Do Investors Care About “the Way Things Are Going”?
Posted in Political Indicators, Sentiment Indicators
August 16, 2011
Are broad measures of public sociopolitical sentiment relevant to investor behavior? Do they have predictive power for stock returns as potential indicators of exuberance and fear? To investigate, we relate both U.S. stock market level and 12-month trailing price-earnings ratio (P/E) to response of the public to the recurring Gallup polling the question: ”In general, are you satisfied or dissatisfied with the way things are going in the United States at this time?” Using Gallup polling results from PollingReport.com and contemporaneous S&P 500 Index and 12-month trailing S&P 500 operating P/E data for January 1998 through July 2011 (181 polls, roughly monthly but with some gaps), we find that:
The following chart tracks the S&P 500 index and the level of public sociopolitical satisfaction over the entire sample period, encompassing part of the Clinton administration, all of the Bush administration and part of the Obama administration. The horizontal access for the polling schedule is irregular because of variations in polling frequency. It appears that there may be some relationship between the two series, but they trend in opposite directions during much of 2003 through 2007 and during 2010.
The large jumps at the beginning of 2009 are at least partly reflective of a gap in polling activity during January through July of 2009.
Does sociopolitical satisfaction relate better to a valuation metric such as P/E, arguably a measure of investor risk aversion?

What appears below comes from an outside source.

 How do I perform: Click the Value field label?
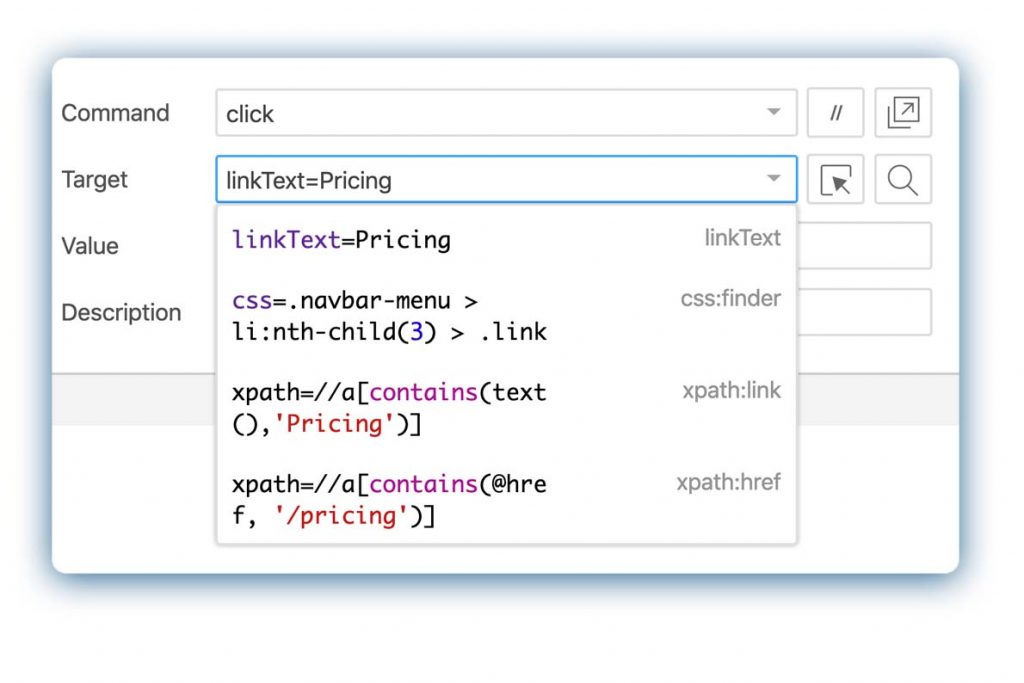click(90, 246)
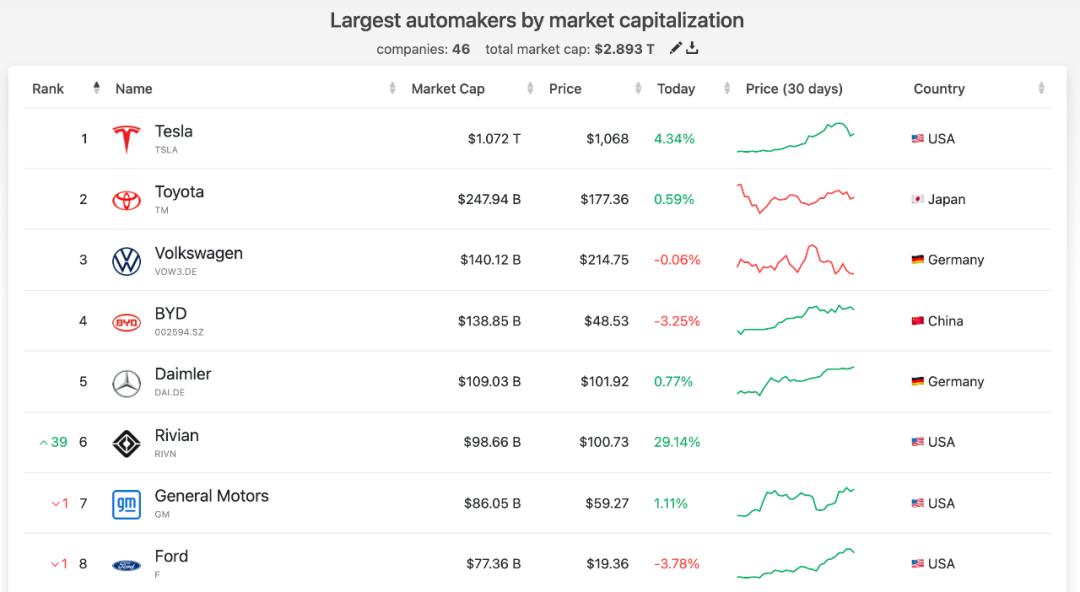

The next chart tracks S&P 500 12-month trailing operating P/E and the level of public sociopolitical satisfaction over the entire sample period. Again, the horizontal access for the polling schedule is irregular because of variations in polling frequency. There appears to be a relationship between these two series in terms of both broad trends and finer features.

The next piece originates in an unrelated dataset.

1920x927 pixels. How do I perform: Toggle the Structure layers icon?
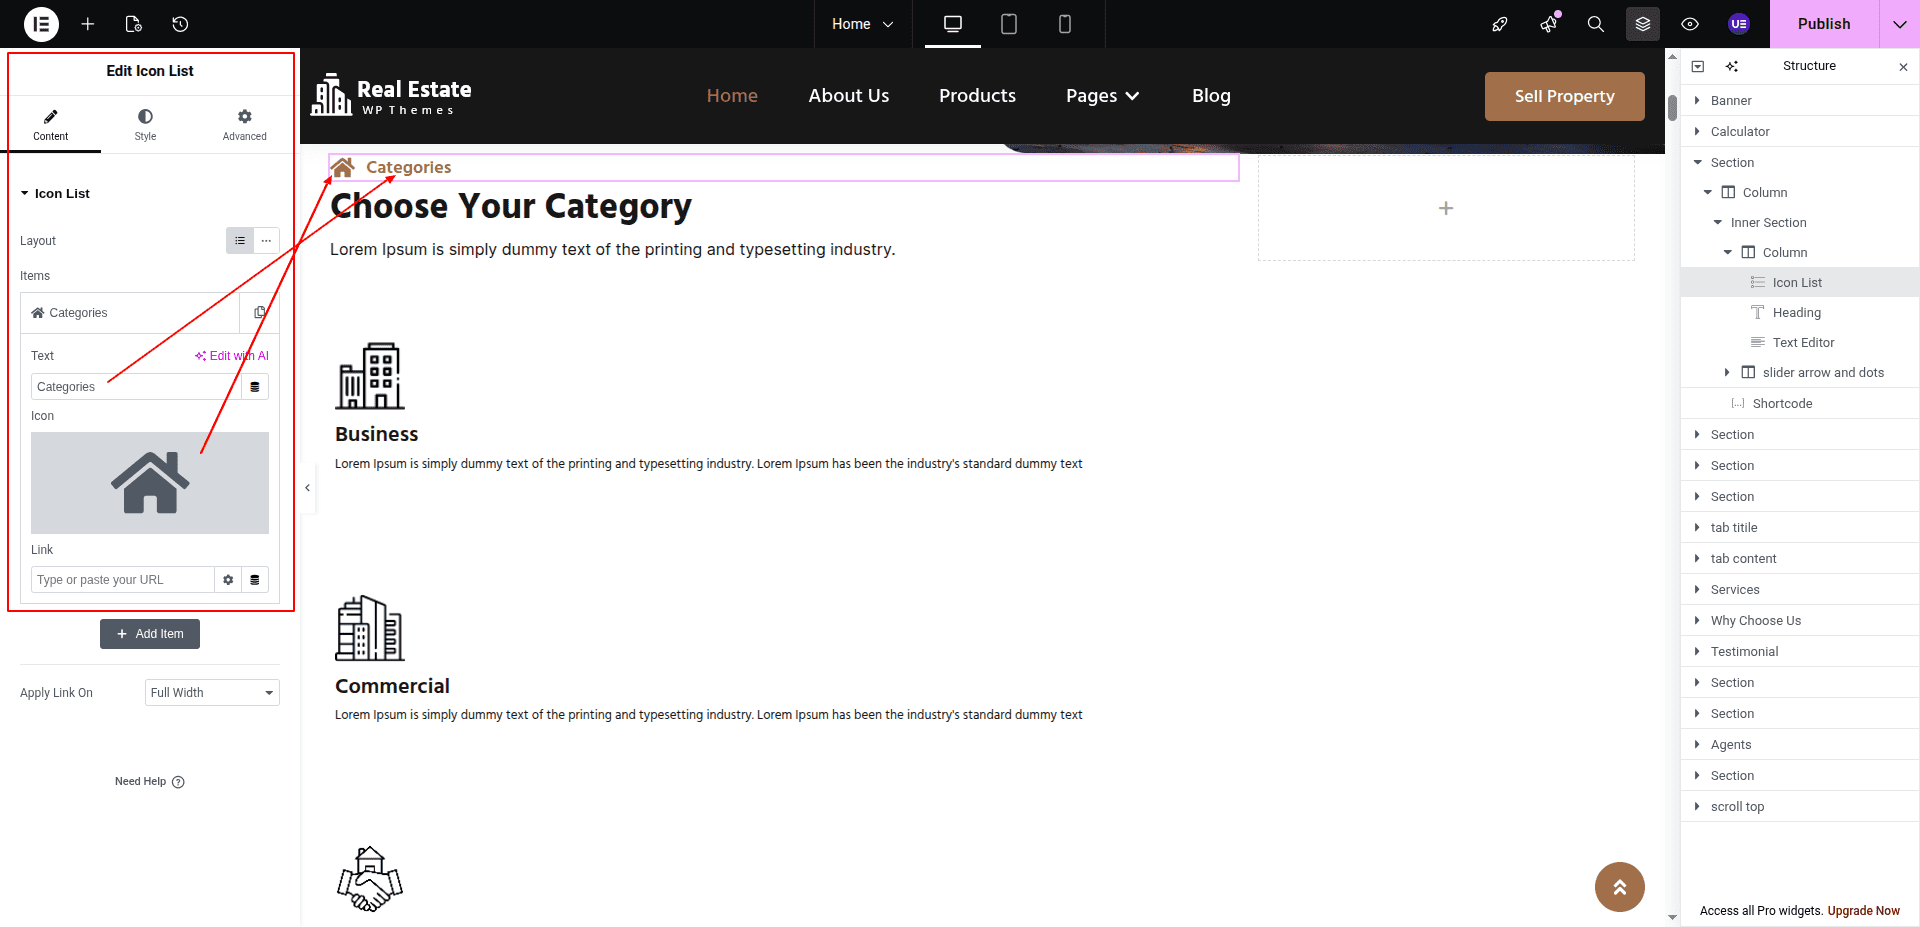[1642, 24]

Again, the large jumps at the beginning of 2009 are at least partly reflective of a large gap in polling activity during January through July of 2009.

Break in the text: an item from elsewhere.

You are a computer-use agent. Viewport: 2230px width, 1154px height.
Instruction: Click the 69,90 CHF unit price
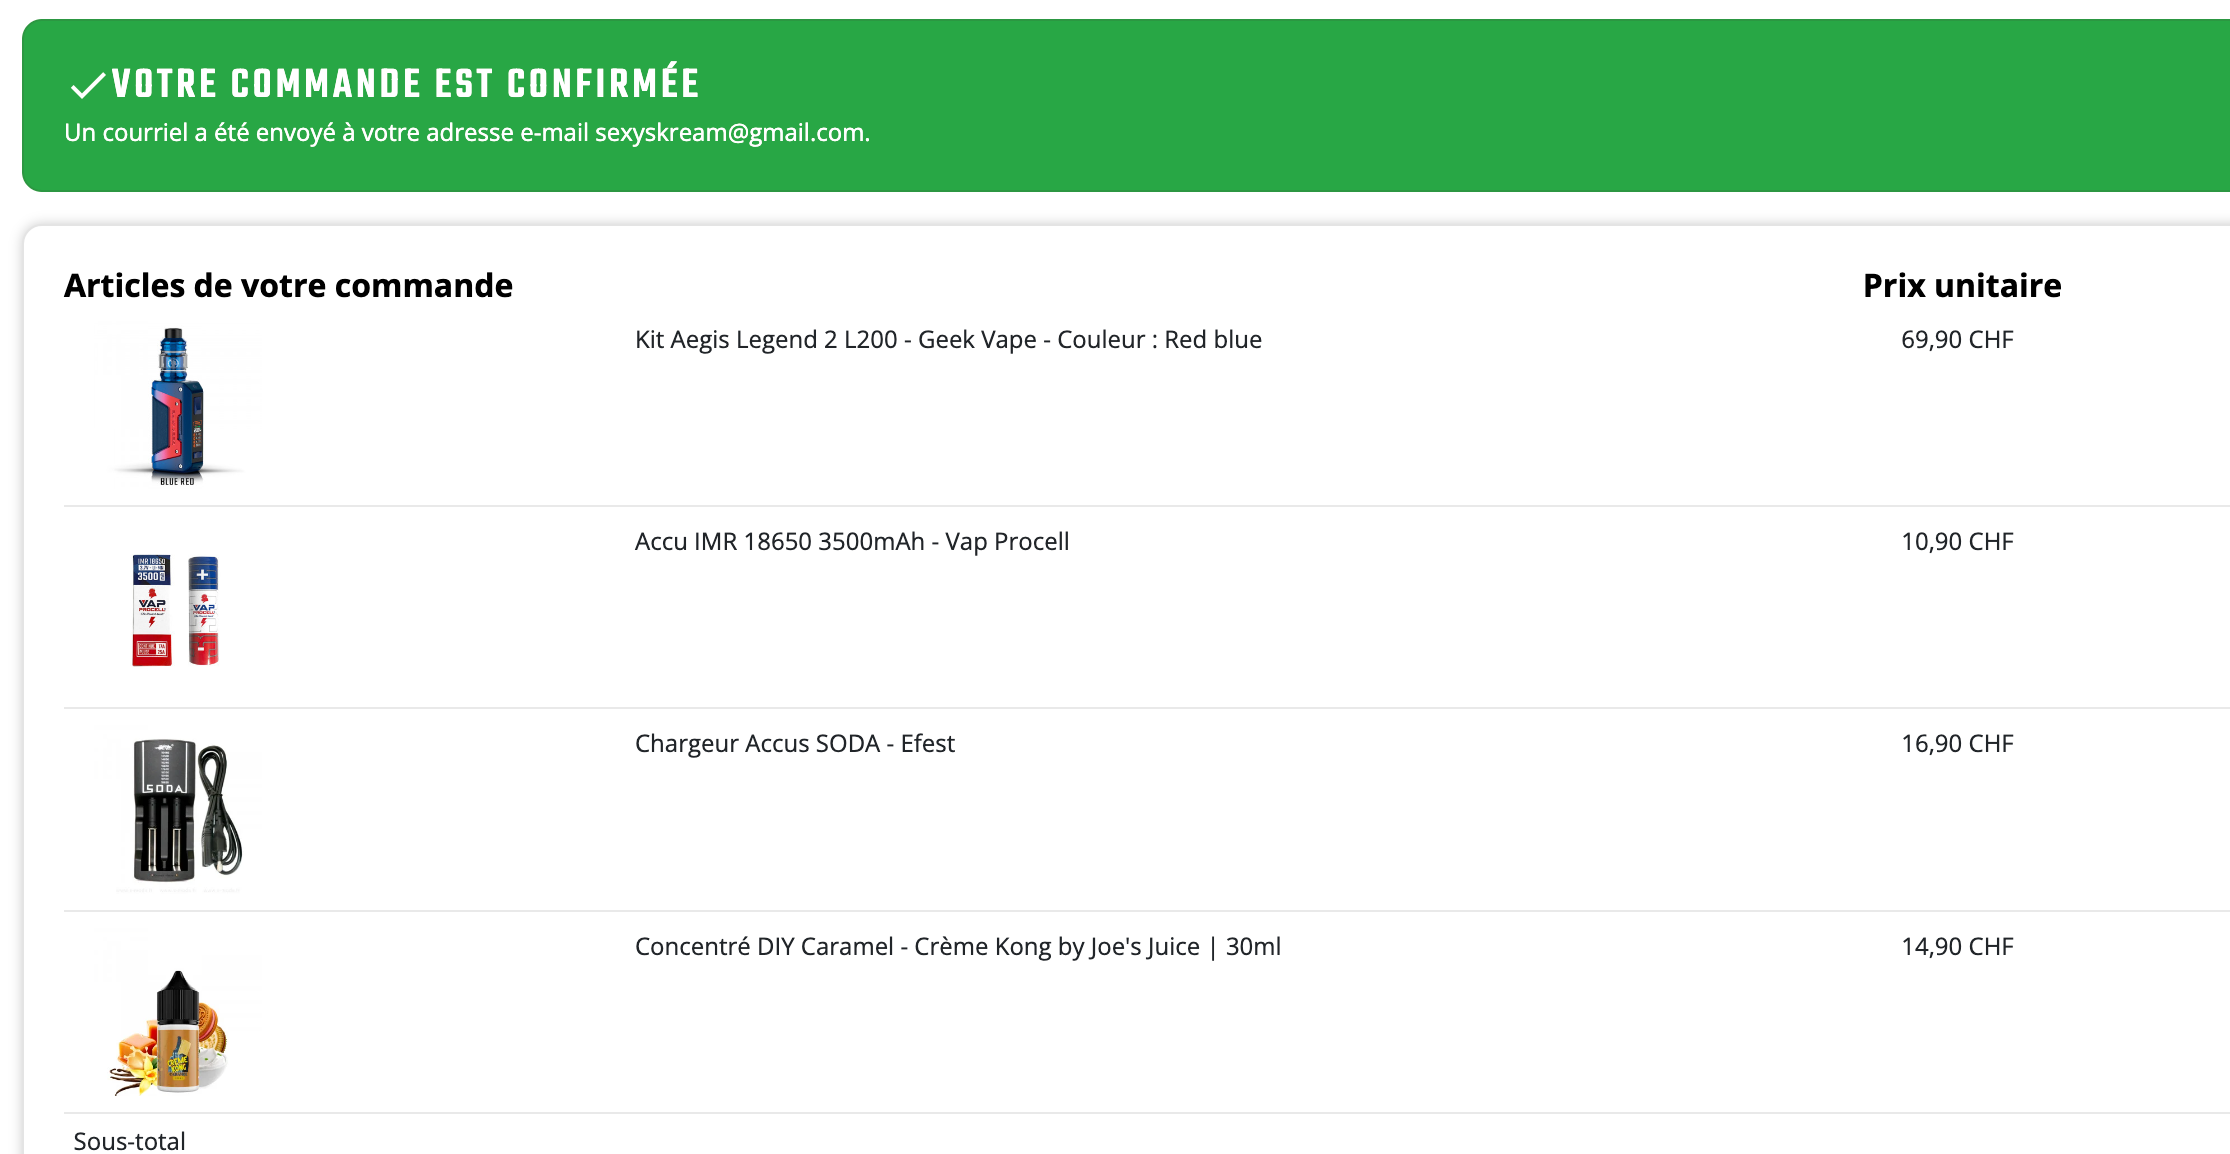point(1956,340)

For another perspective, we use a scatter plot.

The following two scatter plots relate S&P 500 12-month trailing operating P/E to sociopolitical satisfaction over the entire sample period at the polling frequency (approximately monthly) and at an annual frequency (using polls nearest beginnings of years). The relationship between overall stock market valuation and broad public sentiment appears significant. At the polling frequency, a linear best-fit yields an R-squared statistic of 0.55, indicating that variation in sociopolitical satisfaction explains over half the variation in P/E.
At an annual frequency, the R-squared statistic is 0.50 (but sample size is just 14).
For a closer look at potential exploitability, we relate change in satisfaction from poll to poll to the S&P 500 Index return from the latter poll to the next poll.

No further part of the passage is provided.